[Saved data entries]
----------

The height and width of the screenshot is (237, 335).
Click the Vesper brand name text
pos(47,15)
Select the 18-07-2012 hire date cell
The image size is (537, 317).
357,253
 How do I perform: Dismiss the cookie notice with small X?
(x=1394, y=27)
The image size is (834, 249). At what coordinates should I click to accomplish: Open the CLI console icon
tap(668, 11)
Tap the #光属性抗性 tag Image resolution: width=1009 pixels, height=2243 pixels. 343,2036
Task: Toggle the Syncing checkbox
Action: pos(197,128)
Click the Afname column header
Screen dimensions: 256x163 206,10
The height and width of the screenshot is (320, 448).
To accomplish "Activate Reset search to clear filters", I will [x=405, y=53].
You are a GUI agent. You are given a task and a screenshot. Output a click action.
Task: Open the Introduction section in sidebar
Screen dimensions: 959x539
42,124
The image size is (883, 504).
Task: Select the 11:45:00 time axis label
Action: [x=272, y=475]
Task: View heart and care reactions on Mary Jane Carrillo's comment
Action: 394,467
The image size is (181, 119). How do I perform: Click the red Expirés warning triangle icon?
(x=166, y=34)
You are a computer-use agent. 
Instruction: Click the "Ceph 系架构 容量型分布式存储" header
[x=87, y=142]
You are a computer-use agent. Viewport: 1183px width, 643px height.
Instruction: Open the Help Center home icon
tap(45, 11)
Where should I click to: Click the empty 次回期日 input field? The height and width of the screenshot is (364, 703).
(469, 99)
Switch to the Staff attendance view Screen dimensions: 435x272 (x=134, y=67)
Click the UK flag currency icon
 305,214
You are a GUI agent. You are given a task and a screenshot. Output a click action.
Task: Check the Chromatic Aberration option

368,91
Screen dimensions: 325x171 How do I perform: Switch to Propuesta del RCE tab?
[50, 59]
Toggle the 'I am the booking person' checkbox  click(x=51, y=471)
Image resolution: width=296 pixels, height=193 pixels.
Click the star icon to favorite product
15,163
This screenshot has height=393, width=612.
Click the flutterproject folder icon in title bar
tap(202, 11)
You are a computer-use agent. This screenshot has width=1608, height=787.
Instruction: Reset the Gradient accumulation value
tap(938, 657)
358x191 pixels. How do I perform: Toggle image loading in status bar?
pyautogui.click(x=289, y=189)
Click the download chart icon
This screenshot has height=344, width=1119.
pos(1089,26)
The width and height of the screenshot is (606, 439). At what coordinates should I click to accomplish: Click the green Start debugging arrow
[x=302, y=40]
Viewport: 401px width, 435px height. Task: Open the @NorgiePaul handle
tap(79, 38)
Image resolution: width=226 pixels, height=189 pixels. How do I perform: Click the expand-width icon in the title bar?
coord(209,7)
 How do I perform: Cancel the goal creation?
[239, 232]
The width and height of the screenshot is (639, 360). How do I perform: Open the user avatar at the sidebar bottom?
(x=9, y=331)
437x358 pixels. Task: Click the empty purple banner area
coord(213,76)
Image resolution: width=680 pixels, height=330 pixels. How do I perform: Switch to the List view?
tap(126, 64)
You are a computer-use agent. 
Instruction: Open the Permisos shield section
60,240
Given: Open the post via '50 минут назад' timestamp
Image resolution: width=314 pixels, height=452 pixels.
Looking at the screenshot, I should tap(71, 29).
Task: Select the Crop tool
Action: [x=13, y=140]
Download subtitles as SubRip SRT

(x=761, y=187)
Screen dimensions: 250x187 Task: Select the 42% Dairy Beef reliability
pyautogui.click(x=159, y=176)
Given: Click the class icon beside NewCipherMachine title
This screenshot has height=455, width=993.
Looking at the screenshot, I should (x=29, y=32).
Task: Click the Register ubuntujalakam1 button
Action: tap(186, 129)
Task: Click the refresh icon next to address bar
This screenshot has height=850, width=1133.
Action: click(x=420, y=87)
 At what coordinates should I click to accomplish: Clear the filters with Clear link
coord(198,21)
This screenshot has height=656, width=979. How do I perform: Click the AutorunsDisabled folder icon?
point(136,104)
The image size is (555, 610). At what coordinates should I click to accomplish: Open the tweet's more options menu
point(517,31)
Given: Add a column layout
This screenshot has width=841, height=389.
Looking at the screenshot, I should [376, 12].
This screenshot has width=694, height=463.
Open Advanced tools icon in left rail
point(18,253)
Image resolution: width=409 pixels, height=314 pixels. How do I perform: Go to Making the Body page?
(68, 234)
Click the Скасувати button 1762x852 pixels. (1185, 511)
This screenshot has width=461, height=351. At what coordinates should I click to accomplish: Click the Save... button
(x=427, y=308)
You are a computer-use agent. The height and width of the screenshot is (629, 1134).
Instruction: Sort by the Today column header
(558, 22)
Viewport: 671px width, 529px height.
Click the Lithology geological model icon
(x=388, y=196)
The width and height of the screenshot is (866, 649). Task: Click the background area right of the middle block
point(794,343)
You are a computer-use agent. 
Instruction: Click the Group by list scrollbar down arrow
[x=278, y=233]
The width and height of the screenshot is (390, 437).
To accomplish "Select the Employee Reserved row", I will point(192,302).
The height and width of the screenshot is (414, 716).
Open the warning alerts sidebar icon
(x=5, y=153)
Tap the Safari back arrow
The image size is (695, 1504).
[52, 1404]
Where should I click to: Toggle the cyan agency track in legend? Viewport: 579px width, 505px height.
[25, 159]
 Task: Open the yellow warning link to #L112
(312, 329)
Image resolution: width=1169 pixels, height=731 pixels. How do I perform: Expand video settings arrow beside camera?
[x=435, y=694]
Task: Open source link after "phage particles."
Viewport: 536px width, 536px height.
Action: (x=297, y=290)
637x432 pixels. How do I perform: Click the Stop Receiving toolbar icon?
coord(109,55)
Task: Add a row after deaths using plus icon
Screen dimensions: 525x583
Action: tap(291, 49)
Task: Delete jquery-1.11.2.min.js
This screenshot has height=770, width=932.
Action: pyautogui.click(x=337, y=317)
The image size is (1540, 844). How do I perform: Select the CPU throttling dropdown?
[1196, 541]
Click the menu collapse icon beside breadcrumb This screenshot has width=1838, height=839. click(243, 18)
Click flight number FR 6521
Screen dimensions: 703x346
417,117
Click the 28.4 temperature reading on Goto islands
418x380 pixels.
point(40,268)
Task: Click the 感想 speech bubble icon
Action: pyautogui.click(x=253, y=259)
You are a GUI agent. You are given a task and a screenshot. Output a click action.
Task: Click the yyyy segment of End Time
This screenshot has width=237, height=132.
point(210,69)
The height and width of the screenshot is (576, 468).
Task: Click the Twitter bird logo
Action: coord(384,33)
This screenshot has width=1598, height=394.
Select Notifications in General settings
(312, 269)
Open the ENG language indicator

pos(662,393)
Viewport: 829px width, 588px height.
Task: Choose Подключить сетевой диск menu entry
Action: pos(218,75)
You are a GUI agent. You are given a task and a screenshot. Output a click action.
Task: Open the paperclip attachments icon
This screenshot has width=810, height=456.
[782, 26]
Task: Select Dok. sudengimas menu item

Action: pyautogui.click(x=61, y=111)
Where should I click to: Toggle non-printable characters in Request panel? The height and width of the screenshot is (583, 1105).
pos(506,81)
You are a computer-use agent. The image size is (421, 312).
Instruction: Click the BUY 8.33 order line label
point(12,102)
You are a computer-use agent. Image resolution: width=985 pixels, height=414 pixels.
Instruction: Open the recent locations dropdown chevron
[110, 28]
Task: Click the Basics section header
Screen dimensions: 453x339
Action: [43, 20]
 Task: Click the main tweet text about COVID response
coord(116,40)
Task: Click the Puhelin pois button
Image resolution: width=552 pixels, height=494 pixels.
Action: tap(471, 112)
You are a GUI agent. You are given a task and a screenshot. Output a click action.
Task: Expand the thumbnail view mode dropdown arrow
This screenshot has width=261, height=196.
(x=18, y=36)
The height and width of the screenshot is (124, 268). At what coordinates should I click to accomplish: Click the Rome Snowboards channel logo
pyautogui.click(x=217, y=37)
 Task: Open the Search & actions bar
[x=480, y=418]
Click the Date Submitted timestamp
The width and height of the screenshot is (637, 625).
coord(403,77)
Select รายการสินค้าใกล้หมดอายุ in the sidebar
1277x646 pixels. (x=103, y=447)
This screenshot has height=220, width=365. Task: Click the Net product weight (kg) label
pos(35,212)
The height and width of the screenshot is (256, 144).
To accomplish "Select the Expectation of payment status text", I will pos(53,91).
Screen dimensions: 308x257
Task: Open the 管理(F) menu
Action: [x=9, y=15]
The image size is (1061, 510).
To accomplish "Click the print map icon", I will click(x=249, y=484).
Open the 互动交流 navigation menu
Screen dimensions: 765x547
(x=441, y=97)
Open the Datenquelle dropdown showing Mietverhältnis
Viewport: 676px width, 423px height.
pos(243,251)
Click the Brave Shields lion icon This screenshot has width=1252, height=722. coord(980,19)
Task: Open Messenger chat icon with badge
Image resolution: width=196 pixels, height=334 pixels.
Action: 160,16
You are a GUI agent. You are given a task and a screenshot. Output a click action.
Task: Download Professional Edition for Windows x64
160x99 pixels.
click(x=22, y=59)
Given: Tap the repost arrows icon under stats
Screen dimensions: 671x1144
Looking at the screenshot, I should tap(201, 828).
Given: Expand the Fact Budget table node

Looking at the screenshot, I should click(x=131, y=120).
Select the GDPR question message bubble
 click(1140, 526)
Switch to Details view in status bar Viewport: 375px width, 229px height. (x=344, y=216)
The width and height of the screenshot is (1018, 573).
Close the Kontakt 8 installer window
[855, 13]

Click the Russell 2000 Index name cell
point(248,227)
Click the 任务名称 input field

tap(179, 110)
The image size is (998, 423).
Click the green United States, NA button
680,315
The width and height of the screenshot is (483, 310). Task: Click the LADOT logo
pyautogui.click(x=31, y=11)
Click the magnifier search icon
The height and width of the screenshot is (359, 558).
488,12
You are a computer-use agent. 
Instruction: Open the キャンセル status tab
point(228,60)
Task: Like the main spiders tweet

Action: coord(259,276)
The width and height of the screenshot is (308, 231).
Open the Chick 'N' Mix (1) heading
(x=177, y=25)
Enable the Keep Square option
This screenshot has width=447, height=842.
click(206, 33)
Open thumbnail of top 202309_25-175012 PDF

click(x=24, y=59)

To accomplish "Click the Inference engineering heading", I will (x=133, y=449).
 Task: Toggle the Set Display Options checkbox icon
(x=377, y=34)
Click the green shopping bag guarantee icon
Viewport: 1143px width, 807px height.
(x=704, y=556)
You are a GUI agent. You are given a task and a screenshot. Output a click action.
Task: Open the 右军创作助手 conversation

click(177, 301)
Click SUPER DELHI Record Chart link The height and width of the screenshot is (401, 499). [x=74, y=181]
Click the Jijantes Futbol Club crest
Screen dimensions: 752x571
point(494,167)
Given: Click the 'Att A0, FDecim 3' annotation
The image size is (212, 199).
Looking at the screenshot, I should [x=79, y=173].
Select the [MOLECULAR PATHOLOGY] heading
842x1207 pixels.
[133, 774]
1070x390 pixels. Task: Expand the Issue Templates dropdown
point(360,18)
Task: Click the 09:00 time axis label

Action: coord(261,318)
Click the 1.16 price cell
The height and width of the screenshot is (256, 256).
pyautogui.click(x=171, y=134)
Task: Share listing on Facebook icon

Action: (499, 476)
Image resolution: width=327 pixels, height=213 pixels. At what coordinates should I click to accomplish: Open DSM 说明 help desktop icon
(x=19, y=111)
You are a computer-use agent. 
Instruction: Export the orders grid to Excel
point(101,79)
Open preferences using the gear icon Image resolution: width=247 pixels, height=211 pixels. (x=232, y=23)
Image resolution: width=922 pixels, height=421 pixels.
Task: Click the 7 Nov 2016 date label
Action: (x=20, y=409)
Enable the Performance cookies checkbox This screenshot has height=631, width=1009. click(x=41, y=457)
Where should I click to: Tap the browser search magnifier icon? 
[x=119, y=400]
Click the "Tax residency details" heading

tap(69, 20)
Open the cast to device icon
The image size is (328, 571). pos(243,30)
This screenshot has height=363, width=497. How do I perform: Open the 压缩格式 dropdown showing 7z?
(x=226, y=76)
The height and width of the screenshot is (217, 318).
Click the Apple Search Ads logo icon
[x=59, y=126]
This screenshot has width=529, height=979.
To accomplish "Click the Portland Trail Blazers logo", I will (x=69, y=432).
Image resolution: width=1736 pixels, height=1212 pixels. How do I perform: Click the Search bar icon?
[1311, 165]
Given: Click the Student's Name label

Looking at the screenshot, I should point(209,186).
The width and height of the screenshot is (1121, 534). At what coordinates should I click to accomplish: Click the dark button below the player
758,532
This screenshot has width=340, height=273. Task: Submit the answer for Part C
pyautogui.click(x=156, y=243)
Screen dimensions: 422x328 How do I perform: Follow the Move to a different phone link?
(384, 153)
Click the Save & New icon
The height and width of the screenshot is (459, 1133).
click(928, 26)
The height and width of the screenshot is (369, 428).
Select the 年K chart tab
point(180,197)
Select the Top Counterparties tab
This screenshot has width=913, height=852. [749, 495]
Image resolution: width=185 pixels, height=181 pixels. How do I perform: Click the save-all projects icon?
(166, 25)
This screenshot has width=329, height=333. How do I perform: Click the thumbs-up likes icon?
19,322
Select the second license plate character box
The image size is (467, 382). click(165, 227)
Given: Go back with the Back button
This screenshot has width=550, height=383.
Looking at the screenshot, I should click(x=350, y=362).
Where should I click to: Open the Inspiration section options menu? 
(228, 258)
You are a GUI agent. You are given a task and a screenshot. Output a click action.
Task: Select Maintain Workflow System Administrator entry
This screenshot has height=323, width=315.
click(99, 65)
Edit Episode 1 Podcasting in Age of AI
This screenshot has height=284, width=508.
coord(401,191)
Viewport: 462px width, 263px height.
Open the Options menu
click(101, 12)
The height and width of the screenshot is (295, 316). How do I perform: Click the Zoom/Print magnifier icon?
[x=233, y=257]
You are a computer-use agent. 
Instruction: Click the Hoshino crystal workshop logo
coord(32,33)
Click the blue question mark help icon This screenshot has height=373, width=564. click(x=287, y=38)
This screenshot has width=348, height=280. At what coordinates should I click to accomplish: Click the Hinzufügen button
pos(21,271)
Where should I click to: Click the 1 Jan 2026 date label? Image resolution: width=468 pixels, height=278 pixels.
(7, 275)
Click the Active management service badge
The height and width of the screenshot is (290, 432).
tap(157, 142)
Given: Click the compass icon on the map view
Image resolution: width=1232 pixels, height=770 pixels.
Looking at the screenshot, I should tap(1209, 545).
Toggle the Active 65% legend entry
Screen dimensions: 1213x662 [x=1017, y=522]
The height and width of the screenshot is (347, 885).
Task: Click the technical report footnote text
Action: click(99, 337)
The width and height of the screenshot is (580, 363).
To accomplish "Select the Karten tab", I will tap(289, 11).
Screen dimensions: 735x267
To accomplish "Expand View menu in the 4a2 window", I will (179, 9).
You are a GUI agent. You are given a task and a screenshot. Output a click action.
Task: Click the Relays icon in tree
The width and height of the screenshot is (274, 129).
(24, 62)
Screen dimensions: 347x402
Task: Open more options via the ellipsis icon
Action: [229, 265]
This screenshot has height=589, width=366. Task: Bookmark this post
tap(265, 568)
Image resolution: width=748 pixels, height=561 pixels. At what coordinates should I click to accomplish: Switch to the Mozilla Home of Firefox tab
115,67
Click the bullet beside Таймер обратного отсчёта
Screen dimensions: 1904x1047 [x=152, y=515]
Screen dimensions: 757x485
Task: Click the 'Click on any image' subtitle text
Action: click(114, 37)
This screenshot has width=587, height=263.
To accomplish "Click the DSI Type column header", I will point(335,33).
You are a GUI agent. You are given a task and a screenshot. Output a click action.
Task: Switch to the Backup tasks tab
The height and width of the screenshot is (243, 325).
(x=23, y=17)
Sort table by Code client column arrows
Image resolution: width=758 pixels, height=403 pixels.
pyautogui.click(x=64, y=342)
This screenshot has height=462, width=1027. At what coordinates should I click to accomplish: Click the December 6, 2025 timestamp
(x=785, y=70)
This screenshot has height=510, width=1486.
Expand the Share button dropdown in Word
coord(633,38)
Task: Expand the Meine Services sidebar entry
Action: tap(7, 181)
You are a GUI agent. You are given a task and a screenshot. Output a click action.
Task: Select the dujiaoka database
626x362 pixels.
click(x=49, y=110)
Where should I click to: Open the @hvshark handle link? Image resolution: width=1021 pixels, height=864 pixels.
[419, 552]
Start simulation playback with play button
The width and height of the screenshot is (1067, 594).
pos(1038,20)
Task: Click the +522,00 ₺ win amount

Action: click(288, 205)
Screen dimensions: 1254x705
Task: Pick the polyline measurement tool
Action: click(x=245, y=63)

----------

## Exercise brief
Each line of the entries that contains "after" counts once; state the total as a bare number.

## Output for this exercise
2